• [WHAT THE TASK ASKS] Report every line in the rows below that contains the word "section".

• [TASK INPUTS]
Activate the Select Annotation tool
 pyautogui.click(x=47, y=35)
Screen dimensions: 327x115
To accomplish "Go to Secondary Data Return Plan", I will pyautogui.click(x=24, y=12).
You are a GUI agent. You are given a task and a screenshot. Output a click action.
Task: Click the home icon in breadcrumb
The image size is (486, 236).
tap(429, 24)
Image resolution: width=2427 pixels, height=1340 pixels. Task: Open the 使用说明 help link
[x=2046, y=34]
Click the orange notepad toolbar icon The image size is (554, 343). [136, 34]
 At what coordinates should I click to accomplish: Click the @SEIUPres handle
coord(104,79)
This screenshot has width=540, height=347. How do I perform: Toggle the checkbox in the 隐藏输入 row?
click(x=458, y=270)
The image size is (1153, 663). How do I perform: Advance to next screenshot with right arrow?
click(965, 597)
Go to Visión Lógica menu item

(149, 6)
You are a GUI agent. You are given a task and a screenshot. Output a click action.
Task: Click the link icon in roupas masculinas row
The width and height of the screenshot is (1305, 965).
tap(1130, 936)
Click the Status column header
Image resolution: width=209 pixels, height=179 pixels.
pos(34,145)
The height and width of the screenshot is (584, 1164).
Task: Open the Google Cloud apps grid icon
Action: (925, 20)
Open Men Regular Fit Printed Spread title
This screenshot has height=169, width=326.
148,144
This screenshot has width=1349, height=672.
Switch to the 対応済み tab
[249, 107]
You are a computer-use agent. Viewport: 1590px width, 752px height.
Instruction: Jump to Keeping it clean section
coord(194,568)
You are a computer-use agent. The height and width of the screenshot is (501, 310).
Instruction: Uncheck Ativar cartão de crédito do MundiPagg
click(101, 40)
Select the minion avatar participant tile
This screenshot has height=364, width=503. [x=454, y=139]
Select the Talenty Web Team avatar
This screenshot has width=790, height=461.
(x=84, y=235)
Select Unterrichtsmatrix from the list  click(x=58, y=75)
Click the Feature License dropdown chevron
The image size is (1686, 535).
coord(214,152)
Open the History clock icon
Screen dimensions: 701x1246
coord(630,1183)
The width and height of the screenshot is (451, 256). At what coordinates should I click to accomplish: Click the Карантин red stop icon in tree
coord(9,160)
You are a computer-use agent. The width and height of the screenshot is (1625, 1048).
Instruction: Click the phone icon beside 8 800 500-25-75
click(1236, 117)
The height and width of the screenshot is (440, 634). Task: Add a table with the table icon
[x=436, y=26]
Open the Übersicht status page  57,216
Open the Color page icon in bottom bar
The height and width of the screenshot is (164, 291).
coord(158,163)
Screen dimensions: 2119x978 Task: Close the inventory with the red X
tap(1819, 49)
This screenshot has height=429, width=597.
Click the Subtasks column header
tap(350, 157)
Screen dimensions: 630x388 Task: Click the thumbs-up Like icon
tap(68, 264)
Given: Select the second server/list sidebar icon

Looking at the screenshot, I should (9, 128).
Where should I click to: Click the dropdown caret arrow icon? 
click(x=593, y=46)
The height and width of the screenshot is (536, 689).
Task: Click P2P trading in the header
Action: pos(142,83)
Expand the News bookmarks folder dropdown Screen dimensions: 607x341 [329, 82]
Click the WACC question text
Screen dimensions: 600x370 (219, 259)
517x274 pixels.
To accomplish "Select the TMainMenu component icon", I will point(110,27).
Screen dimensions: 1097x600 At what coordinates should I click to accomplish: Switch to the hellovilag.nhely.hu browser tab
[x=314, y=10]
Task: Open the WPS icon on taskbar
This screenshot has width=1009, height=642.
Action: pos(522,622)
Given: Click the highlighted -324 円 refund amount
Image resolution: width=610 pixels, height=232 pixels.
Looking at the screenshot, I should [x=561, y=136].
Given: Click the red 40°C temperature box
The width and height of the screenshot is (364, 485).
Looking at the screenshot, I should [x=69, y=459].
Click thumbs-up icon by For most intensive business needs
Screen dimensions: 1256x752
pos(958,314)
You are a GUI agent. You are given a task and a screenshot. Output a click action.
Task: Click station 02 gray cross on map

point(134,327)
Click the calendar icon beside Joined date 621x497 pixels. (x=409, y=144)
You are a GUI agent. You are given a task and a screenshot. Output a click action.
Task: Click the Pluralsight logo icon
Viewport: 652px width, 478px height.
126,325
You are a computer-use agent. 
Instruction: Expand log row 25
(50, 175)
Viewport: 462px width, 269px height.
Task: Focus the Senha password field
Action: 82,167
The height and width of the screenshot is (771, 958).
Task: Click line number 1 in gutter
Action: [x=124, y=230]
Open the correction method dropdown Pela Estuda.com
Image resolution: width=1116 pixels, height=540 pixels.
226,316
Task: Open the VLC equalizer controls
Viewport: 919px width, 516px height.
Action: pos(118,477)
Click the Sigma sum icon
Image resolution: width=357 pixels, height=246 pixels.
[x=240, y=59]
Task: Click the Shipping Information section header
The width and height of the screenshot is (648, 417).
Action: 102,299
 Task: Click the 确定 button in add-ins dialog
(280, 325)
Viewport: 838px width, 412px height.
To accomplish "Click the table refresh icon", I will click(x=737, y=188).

• [ANSWER IN FULL]
Instruction: Jump to Keeping it clean section
Task: Click the Shipping Information section header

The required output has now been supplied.